Although the observed relative risk of arrhythmias among patients with IBD is small, given its IR among general population is not extremely low (e.g., in those aged ≥60 years: approximately 200 per 10,000 person-years for overall arrhythmias), our findings have important implications. First, clinicians should be aware of the long-term increased risk of arrhythmias in patients with IBD, such as those with other extraintestinal manifestations and those diagnosed ≥60 years of age (in terms of absolute risk), which may help to identify high-risk individuals for arrhythmias at relatively early stage. For those high-risk patients, a long-term follow-up and a risk assessment of modifiable and established CVD risk factors should be considered, since the influence of IBD on arrhythmias is expected to escalate with the increasing burden of CVD risk factors with age. Moreover, previous evidence has suggested that some medications (e.g., steroids) may lead to an increased risk of adverse CVD events, while others (e.g., anti-TNF agents or 5-aminosalicylic acid) may have a cardio-protective effect [9], the optimization of anti-inflammatory therapy while not triggering arrhythmias in those with additional established CVD risk factors should be carefully considered. In addition, there are currently no specific guidelines for the assessment and management of CVD in patients with IBD [8] and the robust findings of the present study underscore the urgency of developing relevant clinical guidelines.

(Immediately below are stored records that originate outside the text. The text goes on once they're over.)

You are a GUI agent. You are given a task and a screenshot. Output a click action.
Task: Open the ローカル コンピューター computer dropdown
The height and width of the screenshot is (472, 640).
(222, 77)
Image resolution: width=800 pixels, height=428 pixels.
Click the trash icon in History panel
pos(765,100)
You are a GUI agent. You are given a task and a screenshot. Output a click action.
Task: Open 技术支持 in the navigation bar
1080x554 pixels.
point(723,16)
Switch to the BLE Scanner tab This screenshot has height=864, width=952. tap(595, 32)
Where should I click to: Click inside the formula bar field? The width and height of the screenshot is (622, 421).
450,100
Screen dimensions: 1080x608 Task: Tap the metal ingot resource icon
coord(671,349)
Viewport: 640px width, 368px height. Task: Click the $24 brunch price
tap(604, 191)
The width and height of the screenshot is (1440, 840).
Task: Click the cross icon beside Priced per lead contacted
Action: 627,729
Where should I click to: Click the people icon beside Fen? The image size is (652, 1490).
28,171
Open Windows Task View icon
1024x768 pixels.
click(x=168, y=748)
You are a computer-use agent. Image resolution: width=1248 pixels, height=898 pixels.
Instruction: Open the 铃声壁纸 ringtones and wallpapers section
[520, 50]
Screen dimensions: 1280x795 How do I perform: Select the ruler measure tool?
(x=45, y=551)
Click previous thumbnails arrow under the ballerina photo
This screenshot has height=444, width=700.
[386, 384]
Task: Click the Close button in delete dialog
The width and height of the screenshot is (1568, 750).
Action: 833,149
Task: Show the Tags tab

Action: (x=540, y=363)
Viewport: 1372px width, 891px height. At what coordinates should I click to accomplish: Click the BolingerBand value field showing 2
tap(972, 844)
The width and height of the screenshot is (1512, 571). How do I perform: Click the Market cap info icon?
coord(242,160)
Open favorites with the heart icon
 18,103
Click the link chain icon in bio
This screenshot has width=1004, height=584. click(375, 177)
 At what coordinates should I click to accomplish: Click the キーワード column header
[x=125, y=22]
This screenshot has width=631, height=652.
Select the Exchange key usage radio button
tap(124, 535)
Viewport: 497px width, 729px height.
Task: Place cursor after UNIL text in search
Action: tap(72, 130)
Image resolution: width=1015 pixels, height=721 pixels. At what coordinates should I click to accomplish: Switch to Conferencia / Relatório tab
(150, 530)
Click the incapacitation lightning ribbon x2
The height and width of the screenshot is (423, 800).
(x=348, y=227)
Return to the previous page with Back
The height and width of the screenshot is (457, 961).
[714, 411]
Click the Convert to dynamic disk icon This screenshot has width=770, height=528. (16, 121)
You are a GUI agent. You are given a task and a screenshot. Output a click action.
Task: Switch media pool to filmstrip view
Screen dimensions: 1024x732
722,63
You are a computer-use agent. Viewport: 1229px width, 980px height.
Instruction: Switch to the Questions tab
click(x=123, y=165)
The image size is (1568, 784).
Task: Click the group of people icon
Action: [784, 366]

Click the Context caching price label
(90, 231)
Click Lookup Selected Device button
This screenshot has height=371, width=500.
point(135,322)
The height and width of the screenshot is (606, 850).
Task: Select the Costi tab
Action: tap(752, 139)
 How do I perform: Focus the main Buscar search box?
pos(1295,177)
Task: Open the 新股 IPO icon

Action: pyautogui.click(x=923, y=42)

In conclusion, we found that patients with IBD had an elevated risk of arrhythmias for at least 25 years after IBD diagnosis, compared with their matched reference individuals and IBD-free full siblings. Given the rise in IBD prevalence globally [4] (approximately 0.8% Swedish population with IBD in 2017 [6,7]), both patients and clinicians should give special attention regarding the increased arrhythmias or even CVD burden in patients with IBD.